The dismissal of MacArthur, Truman recorded in his diary, produced ‘quite an explosion’; and ‘telegrams and letters of abuse by the dozens’.37 The mailbag soon contained not ‘dozens’, but some eighty thousand communications on the subject of MacArthur’s firing, with a substantial majority in favour of the general. Telegrams to Congress were ten to one on the side of MacArthur. Even the (far more representative) Gallup Poll showed 69 per cent support for MacArthur against 29 per cent who approved of Truman’s decision.38 The attacks on Truman in the Senate were venomous. Senator William Jenner of Indiana declared that secret Soviet agents were running the government of the United States, and Richard Nixon – at that time also a senator – interpreted MacArthur’s dismissal as appeasement of Communism. Senator Joseph McCarthy – whose attempts to find Communists in every governmental closet, not to mention within the military and Hollywood, gave rise to the term ‘McCarthyism’ – said that Truman must have been drunk when he made the decision and that ‘the son of a bitch ought to be impeached’.39
The political system of the United States is such that choosing and, on occasion, changing Cabinet members; taking responsibility for the most senior military appointments, and making foreign policy rank as the president’s areas of greatest power. But it was characteristic of Truman’s style that the most outstanding foreign policy achievement of his presidency is known as the Marshall Plan, not the Truman Plan.40 The countries of Western Europe, both those on the side of the victors in the Second World War and those that were defeated, had been devastated economically by the conflict. There was a fear that democratic government would be undermined by economic collapse at a time when the Soviet Union had overseen the creation of a number of client states in the Eastern half of the continent. The policy of economic bolstering of democracy, put together by Secretary of State Marshall, with the strong backing of Truman and the help of Acheson (at that time Marshall’s right-hand man in the State Department), was decisively important for European recuperation and revival. In the words of the British foreign secretary at the time, Ernest Bevin, it was ‘like a lifeline to sinking men’.41
LEADERSHIP AND POWER
It is said that all political careers end in failure – an exaggeration but one containing a grain of truth. Many hitherto successful political lives end with electoral defeat, but for a leader to lose an election, after some years in government, is normal in a democracy. Having led a party to defeat at the polls, a politician will often voluntarily relinquish its leadership. In the UK, for example, Sir Alec Douglas-Home resigned after the Conservatives lost the British general election of 1964. Neil Kinnock did so, having never held governmental office and after leading the Labour Party to defeat both in 1987 and in 1992. Gordon Brown resigned following the election of 2010 when no party won an overall majority but the Conservatives did much better than Labour. Failure of a more profound kind is when a leader is forced out by his or her governmental or party colleagues. It tends to be the fate of overweening leaders who try to concentrate power in their hands and treat colleagues high-handedly. Among British prime ministers, David Lloyd George, Neville Chamberlain, Margaret Thatcher and Tony Blair all left office, in their own view prematurely, through failure to retain sufficient support from their own side in parliament.
----------
Summarize the excerpt on Truman and political leadership in two sentences. Work only from the excerpt on Truman and political leadership, drawing on nothing outside it.
----------
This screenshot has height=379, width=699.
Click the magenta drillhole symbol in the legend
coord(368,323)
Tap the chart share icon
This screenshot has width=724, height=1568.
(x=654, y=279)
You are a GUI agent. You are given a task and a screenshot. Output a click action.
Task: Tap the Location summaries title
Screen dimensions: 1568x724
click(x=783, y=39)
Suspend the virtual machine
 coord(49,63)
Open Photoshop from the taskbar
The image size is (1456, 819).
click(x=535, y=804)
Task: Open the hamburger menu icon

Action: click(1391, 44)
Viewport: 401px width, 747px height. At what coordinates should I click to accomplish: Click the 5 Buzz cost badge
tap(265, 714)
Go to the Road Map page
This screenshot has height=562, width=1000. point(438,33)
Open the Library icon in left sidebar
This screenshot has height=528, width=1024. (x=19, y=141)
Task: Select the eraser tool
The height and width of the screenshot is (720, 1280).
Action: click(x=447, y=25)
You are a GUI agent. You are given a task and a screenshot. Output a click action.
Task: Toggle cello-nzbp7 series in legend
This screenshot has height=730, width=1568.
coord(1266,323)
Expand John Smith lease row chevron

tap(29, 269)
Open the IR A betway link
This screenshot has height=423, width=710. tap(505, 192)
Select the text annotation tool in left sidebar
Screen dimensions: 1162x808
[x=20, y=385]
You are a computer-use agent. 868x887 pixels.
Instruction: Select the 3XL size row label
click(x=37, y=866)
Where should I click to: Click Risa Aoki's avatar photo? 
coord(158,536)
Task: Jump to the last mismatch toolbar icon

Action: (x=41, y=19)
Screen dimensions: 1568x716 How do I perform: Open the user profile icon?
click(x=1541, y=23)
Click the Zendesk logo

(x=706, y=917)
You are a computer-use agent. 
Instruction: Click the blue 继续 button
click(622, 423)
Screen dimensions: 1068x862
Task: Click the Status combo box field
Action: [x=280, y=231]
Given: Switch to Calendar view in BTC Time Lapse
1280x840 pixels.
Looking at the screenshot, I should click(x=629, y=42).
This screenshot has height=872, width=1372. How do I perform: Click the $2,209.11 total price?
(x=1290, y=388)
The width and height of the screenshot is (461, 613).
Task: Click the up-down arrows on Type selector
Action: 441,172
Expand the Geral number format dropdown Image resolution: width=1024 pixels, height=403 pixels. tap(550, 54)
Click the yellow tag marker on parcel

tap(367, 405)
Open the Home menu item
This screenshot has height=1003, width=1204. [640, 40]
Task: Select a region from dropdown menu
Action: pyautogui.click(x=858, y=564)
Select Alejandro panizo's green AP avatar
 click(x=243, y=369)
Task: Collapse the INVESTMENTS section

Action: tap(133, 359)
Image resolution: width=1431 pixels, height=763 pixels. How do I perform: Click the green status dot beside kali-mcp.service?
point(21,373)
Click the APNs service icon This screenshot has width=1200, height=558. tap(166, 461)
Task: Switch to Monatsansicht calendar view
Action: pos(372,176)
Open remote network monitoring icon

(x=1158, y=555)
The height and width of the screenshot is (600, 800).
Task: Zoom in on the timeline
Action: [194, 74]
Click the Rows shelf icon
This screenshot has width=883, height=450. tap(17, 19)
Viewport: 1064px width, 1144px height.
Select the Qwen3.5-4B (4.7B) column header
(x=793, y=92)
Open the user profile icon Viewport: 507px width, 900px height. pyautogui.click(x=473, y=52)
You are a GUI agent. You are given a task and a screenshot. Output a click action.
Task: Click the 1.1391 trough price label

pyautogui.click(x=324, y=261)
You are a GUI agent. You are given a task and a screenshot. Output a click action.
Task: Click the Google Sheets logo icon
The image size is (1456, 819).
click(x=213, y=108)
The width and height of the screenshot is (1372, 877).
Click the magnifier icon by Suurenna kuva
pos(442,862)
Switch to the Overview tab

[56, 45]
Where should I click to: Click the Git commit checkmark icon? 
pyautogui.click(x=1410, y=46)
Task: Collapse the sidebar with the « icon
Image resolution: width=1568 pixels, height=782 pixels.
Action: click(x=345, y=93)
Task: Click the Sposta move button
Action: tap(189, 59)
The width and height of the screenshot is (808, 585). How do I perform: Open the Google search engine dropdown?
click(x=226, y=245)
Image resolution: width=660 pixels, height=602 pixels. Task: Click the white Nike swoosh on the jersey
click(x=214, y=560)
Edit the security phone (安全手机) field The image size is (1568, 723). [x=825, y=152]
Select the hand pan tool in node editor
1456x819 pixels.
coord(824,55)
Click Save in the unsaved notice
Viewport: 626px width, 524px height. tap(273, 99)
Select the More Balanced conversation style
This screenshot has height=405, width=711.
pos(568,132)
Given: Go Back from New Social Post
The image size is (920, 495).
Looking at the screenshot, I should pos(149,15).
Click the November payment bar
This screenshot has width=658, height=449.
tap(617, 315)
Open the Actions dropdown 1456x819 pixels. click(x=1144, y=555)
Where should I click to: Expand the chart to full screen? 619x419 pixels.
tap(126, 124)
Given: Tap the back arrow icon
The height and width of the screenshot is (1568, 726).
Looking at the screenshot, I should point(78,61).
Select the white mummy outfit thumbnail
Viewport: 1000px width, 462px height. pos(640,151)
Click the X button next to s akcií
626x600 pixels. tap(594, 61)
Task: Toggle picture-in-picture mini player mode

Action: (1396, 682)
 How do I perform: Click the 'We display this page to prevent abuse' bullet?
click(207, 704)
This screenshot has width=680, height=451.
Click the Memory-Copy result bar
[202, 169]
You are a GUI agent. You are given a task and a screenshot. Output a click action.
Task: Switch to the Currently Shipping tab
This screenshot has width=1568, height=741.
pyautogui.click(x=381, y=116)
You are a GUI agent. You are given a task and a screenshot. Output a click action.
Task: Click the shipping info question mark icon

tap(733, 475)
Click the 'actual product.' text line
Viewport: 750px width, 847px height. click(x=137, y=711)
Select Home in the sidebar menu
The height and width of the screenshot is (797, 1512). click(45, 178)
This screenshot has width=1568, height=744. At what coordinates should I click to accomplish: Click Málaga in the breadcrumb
----------
> [Exercise result]
Truman's dismissal of MacArthur brought some eighty thousand communications and a Gallup Poll largely favoring the general, along with venomous attacks in the Senate, while the Marshall Plan, put together by Marshall with Truman's strong backing, was decisively important for the revival of war-devastated Western Europe. Many political careers end in electoral defeat followed by resignation, but a more profound failure comes when a leader loses the support of colleagues, as happened to several British prime ministers who left office prematurely.